Introdurremo il reato universale dell’utero in affitto per impedire che le donne vengano mercificate in Italia e all’estero, denunciando gli spot di ogni attività commerciale e fieristica sulla maternità surrogata. I bambini hanno diritto ad avere un padre e una madre. Per questo – dopo l’approvazione della legge n. 76/2016 (Legge Cirinnà), che ha regolamentato le unioni civili tra persone dello stesso sesso e le convivenze di fatto – è necessario delimitare l’ambito di operatività della Legge sulle adozioni (n. 184/1983), al fine di distinguere quel tipo di unione da quelle riconosciute dal nostro ordinamento come necessarie per procedere all’adozione di minori. Il diritto all’adozione deve essere riconosciuto soltanto alle coppie che hanno contratto matrimonio ai sensi della legislazione nazionale e, quindi, di sesso diverso.

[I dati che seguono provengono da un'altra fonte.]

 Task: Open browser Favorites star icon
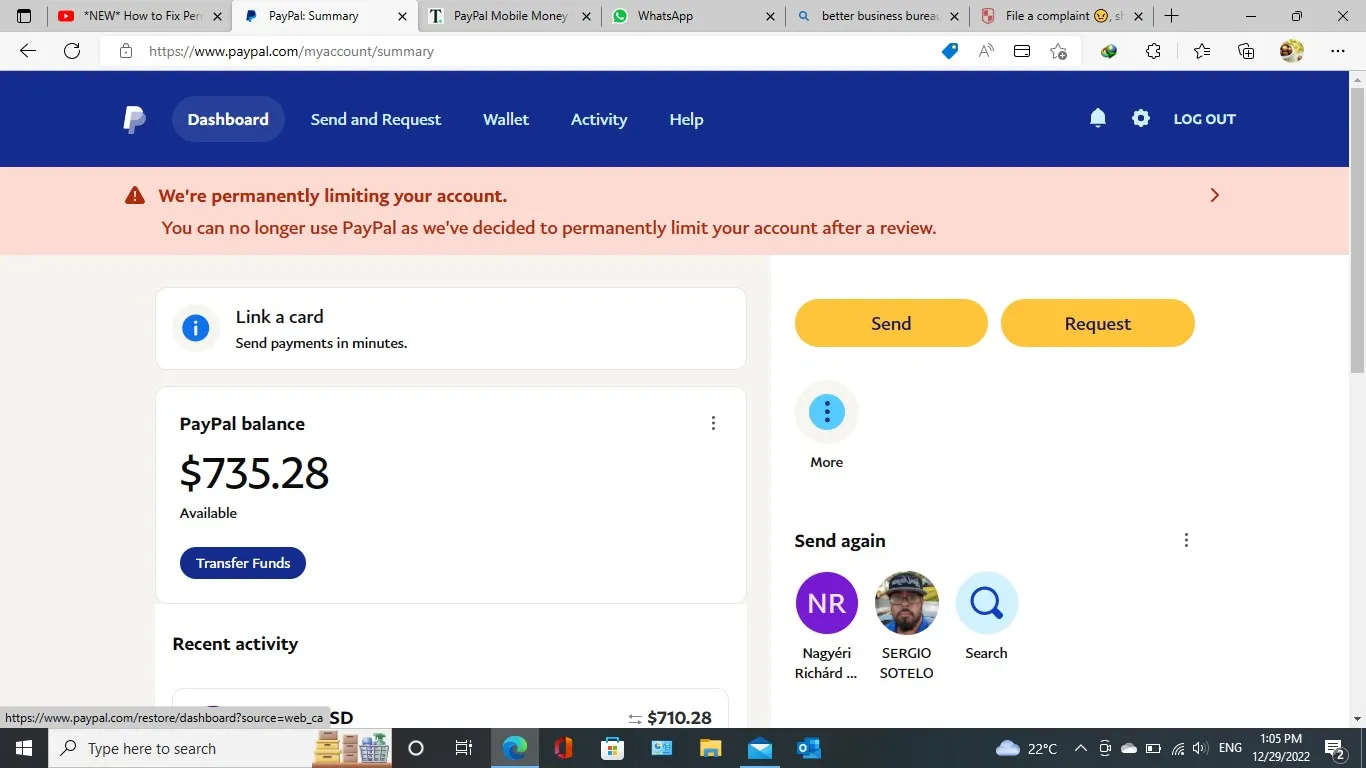(x=1202, y=51)
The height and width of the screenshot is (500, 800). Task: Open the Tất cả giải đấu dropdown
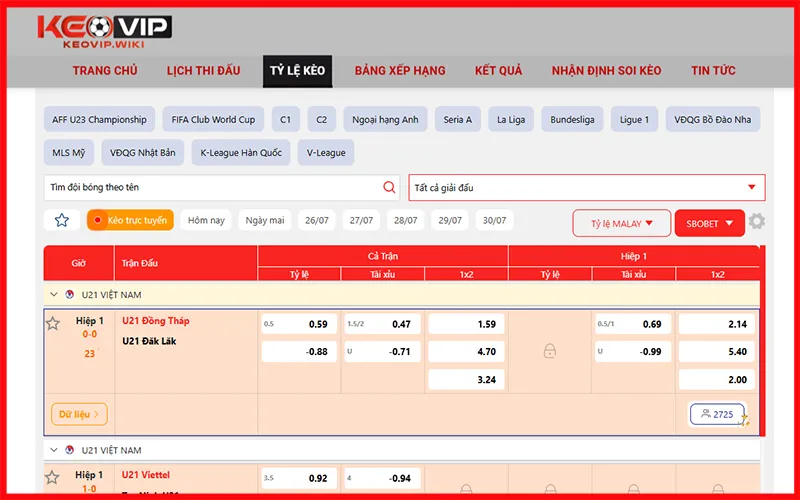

Riteniamo che lo Stato debba tutelare il diritto alla vita di ogni persona e che il Servizio sanitario nazionale debba offrire ogni cura necessaria, investendo sulle cure palliative. È necessario proseguire nell’impegno parlamentare intrapreso in questa legislatura contro la proposta di legge “sul fine vita”, l’eutanasia e il suicidio medicalmente assistito. Bisogna intervenire con urgenza fissando un perimetro legislativo chiaro che rispetti il dettato costituzionale, il quale tutela il diritto di ogni individuo alla vita, come ribadito anche dall’ultima sentenza in merito della Corte Costituzionale. Condanniamo e contrasteremo la cosiddetta “cultura dello scarto”, una deriva ideologica che si sta affermando nel mondo occidentale, in cui paradossalmente l’unico diritto veramente tutelato diventa quello di morire, piuttosto che quello di vivere. Fratelli d’Italia è contraria ad un modello distorto di “società del benessere”, nella quale si considera la vita un valore solo quando si è sani e in grado di produrre.
Non permetteremo che possa mai essere approvata una legge iniqua come il ddl Zan . Ci batteremo contro la diffusione dell’ideologia gender nelle scuole, sostenendo la richiesta di consenso informato dei genitori per accedere a tutti i progetti educativi che riguardano temi sensibili, garantendo la presenza di contraddittorio nei dibattiti scolastici. Nelle scuole, negli uffici pubblici e nelle amministrazioni locali va impedito l’utilizzo di asterischi, neutri e schwa. Contrasteremo a livello europeo ed internazionale anche la possibilità che atleti transgender possano gareggiare nelle competizioni femminili.